Du spinnst ganz und gar nicht, keine Sorge.
Es ist nicht so, dass die Musik von heute nicht mehr gut ist…man muss nur lange danach suchen 🙂 Das meiste ist austauschbare Fließbandmusik
War das nicht schon immer so? Ich meine, dass man lange suchen musste?
Ich kann nur aus eigener Erfahrung sprechen, dass ich früher viel mehr Bands kannte, weil ihr stil unique war und einen gewaltigen Wiedererkennungswert hatten 🙂 Heute muss ich tief im Netz Graben um etwas neues zu hören..
…es gibt immer noch Vinyl, CDs, Festplatten, MP3-Player, SD-Karten für Smartphones – also das was dich befähigt eine relative Nähe, samt Privatsphäre, zu deiner Musiksammlung zu wahren, fernab von Wolken, Streaming-Diensten oder Plattformen, die deine Gewohnheiten aufzeichen oder gar transparent machen.
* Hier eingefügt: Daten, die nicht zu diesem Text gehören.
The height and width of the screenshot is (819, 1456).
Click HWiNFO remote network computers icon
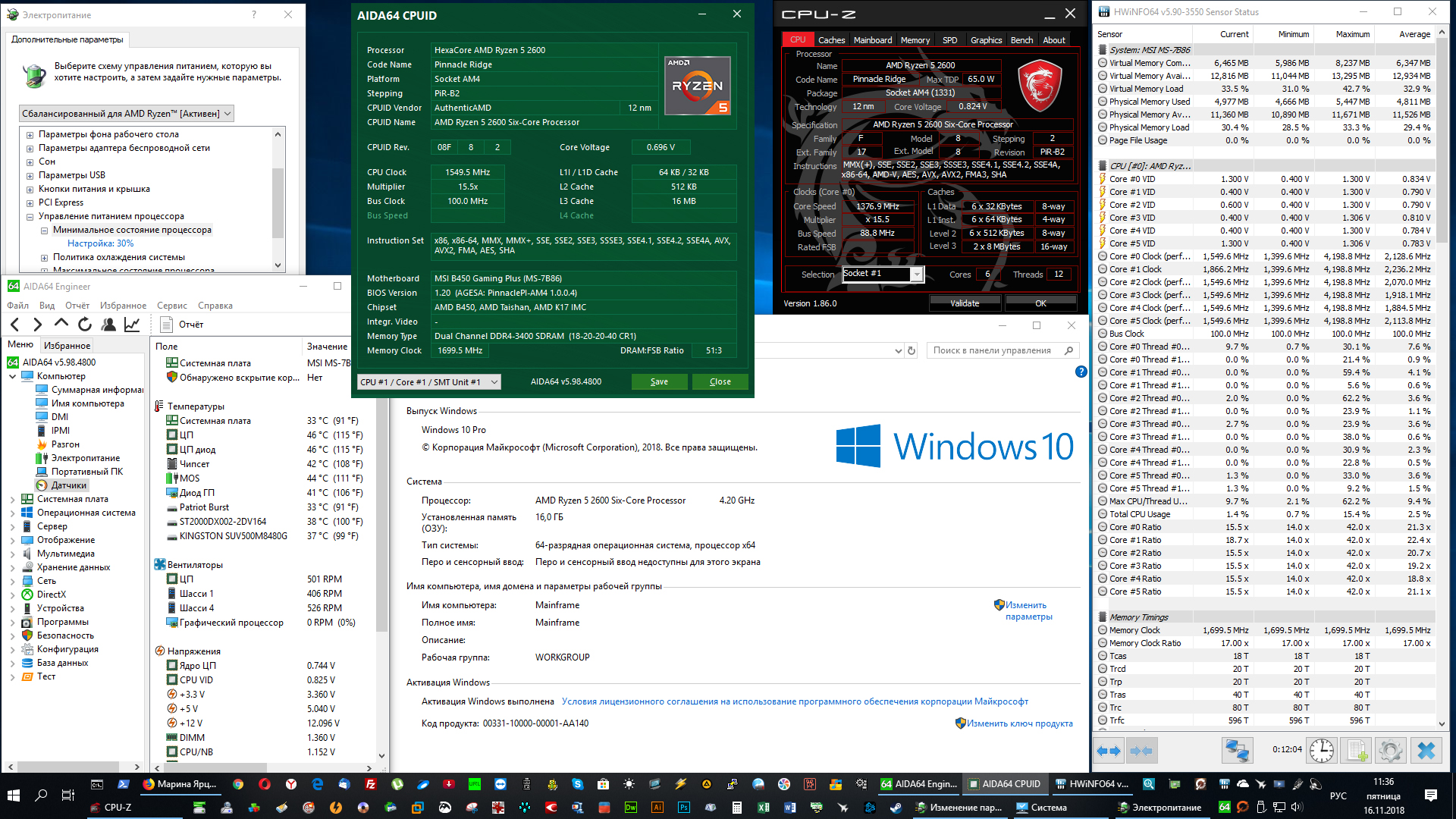click(x=1237, y=751)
Klar ist das mit Aufwand verbunden – aber nicht unmöglich und schon gar nicht anders als früher – zumal du diese Blickweise ja kennst. Dieser Einblick ist mir ein Stück weit zu pessimistisch und technik-deterministisch…
Klar, das funktioniert auch heute noch, und ich habe eine persönlich befüllte SD-Karte in meinem Smartphone, auf die nur ich Zugriff habe. Aber trotzdem fühlt es sich für mich anders an. Vielleicht sind meine Gedanken auch etwa zu wirr…
Siehste. 🙂
Das Gefühl, das die Musiksammlung, -verfügbarkeit etc. sich verändert ist sicher befremdlich und es ist auch legitim diese zu äüßern. Aber wir sollten uns auch bewusst werden, dass der Musikgenuss, wie auch technik-vermittelte Kommunikation ja per se kein Zustand, sondern auch immer ein Prozess ist. Ob wir die Veränderungen mögen oder nicht, ein Stück weit kannst du dich dem doch entziehen oder für dich selber gestalten. Das ist natürlich immer mit Arbeit und Aufwand verbunden, die mitunter nicht leicht fällt (die du aber früher ja auch gemacht, nur halt anders, gemacht hast). Die Vorteile und damit auch die kritischen Sichtweisen zu den neueren Angeboten hast du ja in der Vergangenheit hier schon gut dargelegt. Die verklärende Sichtweise, dass es früher anders und damit meistens implizit generell besser war, ist immer so abgedroschen, einfach und ja irgendwie auch einseitig richtig und zugleich falsch. 🙂
Du hast völlig recht, deswegen mein einschränkendes „manchmal“. Aber irgendwie passiert gerade so viel in der Musiklandschaft, das mich auf einmal so ein nostalgisches Gefühl überkam.